I took pictures of each item so they could be easily be matched with the written description of each. This is also a great idea for insurance purposes should any items be destroyed.

3. Share

I uploaded the pictures I took to the “Cloud” and invited my sister-in-law to the file containing our heirloom photos. You can also save them on your phone or computer. Or, make hard copies to keep in a secure place – which I mention next.

4. Make a grab bag

Living in earthquake prone California for over 11 years I always had a “grab bag.” This bag was filled with important documents and memories – our passports, birth certificates, our wedding video (still in VHS;-), our children’s journals and baby books. Now, after writing the Missing Pieces Plan, this grab bag also contains our Wills and Missing Pieces Plan worksheets. I have always kept this “grab bag” accessible in a hall closet.

5. Decide what you will take

Before Matthew, I had not thought about what other items I would want to “grab” on the way out. The looming storm forced me to prioritize what I would take and what I would leave behind.
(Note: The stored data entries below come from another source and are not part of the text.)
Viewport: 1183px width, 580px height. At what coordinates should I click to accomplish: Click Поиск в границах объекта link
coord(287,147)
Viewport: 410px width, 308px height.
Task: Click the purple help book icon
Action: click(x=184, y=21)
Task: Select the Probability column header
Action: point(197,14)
In doing so, I consolidated the small heirlooms into one place in a closet next to the “grab bag” in the event we needed to evacuate. I made sure I took pictures of each item we couldn’t take with us.

6. Last wishes

Lastly, I wrote an email to my daughters’ named guardian updating her on my current wishes. This is why I recommend visiting your Missing Pieces Plan worksheets annually to make sure they are up to date!

You may not be in the face of a weather disaster, but one day your loved ones will face losing you. By preparing now, you give them a gift of peace. And I’ll argue, it also gives YOU peace of mind.

Thanks to Matthew, I now know exactly what we consider heirlooms, what is truly important to us. And we have an inventory with pictures, should they become necessary for insurance or my inevitable passing.